What's going on is that President Bush's broad view of his own powers and his disregard for the other branches of government have provoked a backlash that goes well beyond the carping of partisan Democrats. Even a court that was prepared to uphold the president's authority to detain suspected terrorists as "enemy combatants" is not prepared to let him submit his actions to judicial review only when he feels like it.
The 4th Circuit case involves Jose Padilla, a U.S. citizen who was arrested at Chicago's O'Hare International Airport in 2002. Declaring that the arrest had foiled a plan to detonate a radiological bomb in the United States, the government soon transferred Padilla to military custody, where he has remained ever since.
Last year the Supreme Court ruled that the Authorization for the Use of Military Force that Congress passed after Sept. 11 allowed the president to detain another U.S. citizen, Yaser Esam Hamdi, who was captured in Afghanistan in 2001. But the Court also said Hamdi had a right to contest his enemy combatant status before a "neutral decision maker," a prospect the administration avoided by releasing him.

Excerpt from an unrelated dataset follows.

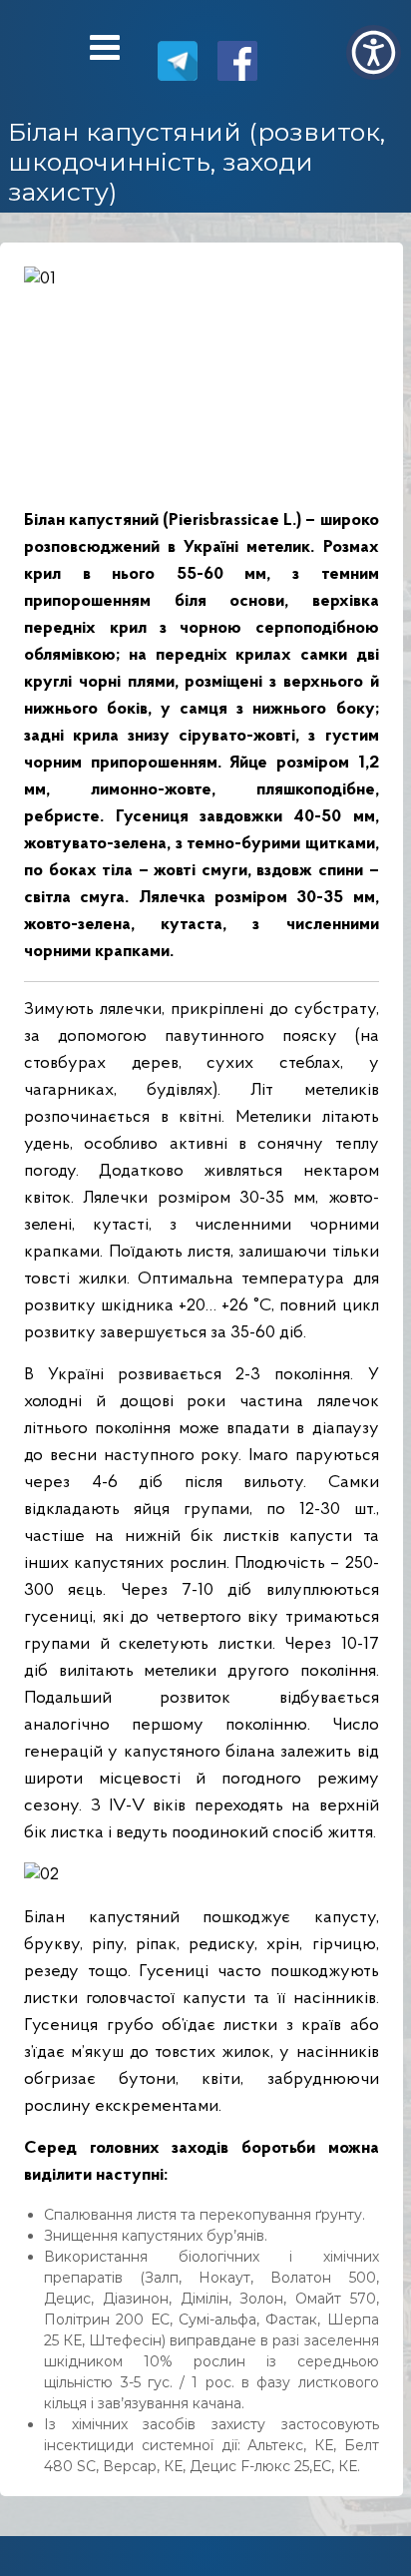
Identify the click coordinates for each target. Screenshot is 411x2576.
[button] (373, 52)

By the time the 4th Circuit heard Padilla's case in July 2005, the government had stopped talking about the much-publicized "dirty bomb" plot and instead was accusing him of planning to blow up apartment buildings by sabotaging their natural gas supplies. It also was emphasizing that Padilla, like Hamdi, had sided with the Taliban in Afghanistan.
In a September decision, the 4th Circuit concluded that Congress' post-Sept. 11 resolution had given the president the authority to keep Padilla in military custody, assuming the allegations against him were true. But two months after this decision, the Bush administration unveiled a criminal indictment of Padilla, asked the 4th Circuit for permission to transfer him to civilian custody, and said the court's ruling should be withdrawn because it was no longer necessary. Taken aback at the government's reversal, the court said no.